API believes that it offers a very economic & viable service to pharmacy. Our view is that pharmacies actually want a single source of supply for their product, which provides real efficiencies to them which they need in this economic environment. API will continue to add value and the go-to-market strategy for brand pharma or generic suppliers as required.

Looking at the distribution sector in the region, we see a very competitive situation, with a balancing act between a big three (API, Sigma, Symbion) aggressively targeting each other’s clients. How do you position API in the competitive landscape in the region to be the partner of choice for the world’s leading pharma companies in Australia?

That is a pertinent question. Margins are so thin that everyone has effectively the same product and the same pricing. The Community Service Obligation (CS0) demands a level of efficiency and fundamental investment. I am of the view that there is absolutely no point of differentiation in the supply chain. The CSO prescribes maximum price, minimum delivery, so in essence you are actually providing a similar service that cannot be differentiated. This makes it fundamentally a relationship business, both with our customers and the leading pharma companies
Moving forward, the clear point of differentiation will be offering retail services, whether it is Priceline, Soul Pattinson, Pharmacist Advice or our independent premium program.

What is needed post-2015 in your view?

The three large providers need to look at a point of consolidation at some point in time. When we compare the levels of facilities and the level of infrastructure of European and American models with that in Australia we have to probably conclude that the Australian model is overweight and less efficient. We may need to look at what is economically & strategically sensible.

We have been a strong advocate of consolidation for about six years. As government continues to seek savings and pharmacies continue to need to be financially viable this discussion becomes more urgent. The government could also opt to fund the CSO at a higher level given the expected investment in infrastructure. We are now into an argument about whether we want a free market or a regulated market.

Unfortunately, there is no discussion on the table at the moment.

We are focusing on the new Community Pharmacy Agreement from 2015 now.

The pharmacy sector in Australia is still making a crucial contribution in providing a top health care system, and it is incumbent on every constituent, every stakeholder to be a bit more collaborative on how they see that they need to adapt moving forward. Going back to the next agreement, with reforms in place this is a measure that everyone will need to take some degree of sacrifice; this should not be about winners or losers but about the sustainability of every stakeholder moving forward.

We see players like Zuellig & Invida have moved from APAC into Australia – with Australian economy thriving on its position fuelling APAC growth & increasingly investing in cooperation with APAC, do you see opportunities to expand the business into APAC?
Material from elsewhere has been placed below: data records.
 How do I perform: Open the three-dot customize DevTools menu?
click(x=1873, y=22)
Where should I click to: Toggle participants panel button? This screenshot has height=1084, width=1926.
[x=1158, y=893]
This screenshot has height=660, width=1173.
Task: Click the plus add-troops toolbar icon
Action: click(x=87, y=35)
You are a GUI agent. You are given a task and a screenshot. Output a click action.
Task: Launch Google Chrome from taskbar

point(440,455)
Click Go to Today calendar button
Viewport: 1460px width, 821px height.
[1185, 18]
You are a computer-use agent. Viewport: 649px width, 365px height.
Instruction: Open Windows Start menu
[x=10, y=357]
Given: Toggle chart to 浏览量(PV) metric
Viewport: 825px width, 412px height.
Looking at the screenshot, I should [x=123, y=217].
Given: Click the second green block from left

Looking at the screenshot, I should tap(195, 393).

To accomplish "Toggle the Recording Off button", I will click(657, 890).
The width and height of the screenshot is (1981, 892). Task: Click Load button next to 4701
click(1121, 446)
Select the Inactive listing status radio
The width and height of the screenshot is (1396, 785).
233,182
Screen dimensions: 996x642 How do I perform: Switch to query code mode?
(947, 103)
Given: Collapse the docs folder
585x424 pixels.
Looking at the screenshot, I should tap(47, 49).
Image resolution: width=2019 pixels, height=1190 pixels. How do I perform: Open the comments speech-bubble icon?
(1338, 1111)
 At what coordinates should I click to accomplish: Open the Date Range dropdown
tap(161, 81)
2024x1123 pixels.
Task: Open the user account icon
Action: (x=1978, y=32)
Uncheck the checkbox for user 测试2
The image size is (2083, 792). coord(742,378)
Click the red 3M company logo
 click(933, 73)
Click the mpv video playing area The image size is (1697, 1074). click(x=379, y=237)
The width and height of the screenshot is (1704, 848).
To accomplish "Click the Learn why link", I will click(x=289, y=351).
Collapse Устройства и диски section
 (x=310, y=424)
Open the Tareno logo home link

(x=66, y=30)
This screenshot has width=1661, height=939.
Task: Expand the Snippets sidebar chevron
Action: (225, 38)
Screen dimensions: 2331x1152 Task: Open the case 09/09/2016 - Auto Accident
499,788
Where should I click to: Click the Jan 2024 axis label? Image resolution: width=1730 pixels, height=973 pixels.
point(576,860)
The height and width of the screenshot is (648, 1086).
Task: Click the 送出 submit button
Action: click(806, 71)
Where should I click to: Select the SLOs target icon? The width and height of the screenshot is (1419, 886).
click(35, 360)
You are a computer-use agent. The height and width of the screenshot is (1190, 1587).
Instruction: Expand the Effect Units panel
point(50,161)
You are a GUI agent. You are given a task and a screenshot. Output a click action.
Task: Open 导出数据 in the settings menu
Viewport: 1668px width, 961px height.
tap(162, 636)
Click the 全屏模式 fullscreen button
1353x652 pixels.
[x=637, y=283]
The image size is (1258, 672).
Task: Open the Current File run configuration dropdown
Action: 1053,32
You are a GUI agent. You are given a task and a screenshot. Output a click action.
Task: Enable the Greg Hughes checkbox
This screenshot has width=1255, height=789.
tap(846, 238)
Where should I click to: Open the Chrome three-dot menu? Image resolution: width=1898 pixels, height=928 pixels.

It is a matter of capital and resource frankly. In the Zuellig circumstances particularly their operating model is very different as a family-owned enterprise. The Australian distribution process and pharmacy supply chain is very different from the Asian model.

API business now consists of 70 percent wholesale, 30 percent retail – you want to move this to 50-50, how do you plan to make sure that API will retain its position as the country’s number one partner to the pharma industry?

We have actually invested in our retail operations, so the more stores we add the greater the J-curve it represents for us. We have outlined what the impact to us as an enterprise would be if we would grow to 500 or 600 stores.

With that growth in mind, we see a strong and profitable partnership with our key partners in the industry. This is important because in my mind, the combined intellect is incrementally more powerful.

To achieve and maintain leadership, those key partners are crucial.